──────── Data provided ────────

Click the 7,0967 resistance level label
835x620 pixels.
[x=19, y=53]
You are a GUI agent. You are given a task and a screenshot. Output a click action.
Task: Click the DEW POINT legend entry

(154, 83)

────────

All of the records need to be returned exactly as they are.

* _Worked solution_:
Click the 7,0967 resistance level label
835x620 pixels.
[x=19, y=53]
You are a GUI agent. You are given a task and a screenshot. Output a click action.
Task: Click the DEW POINT legend entry

(154, 83)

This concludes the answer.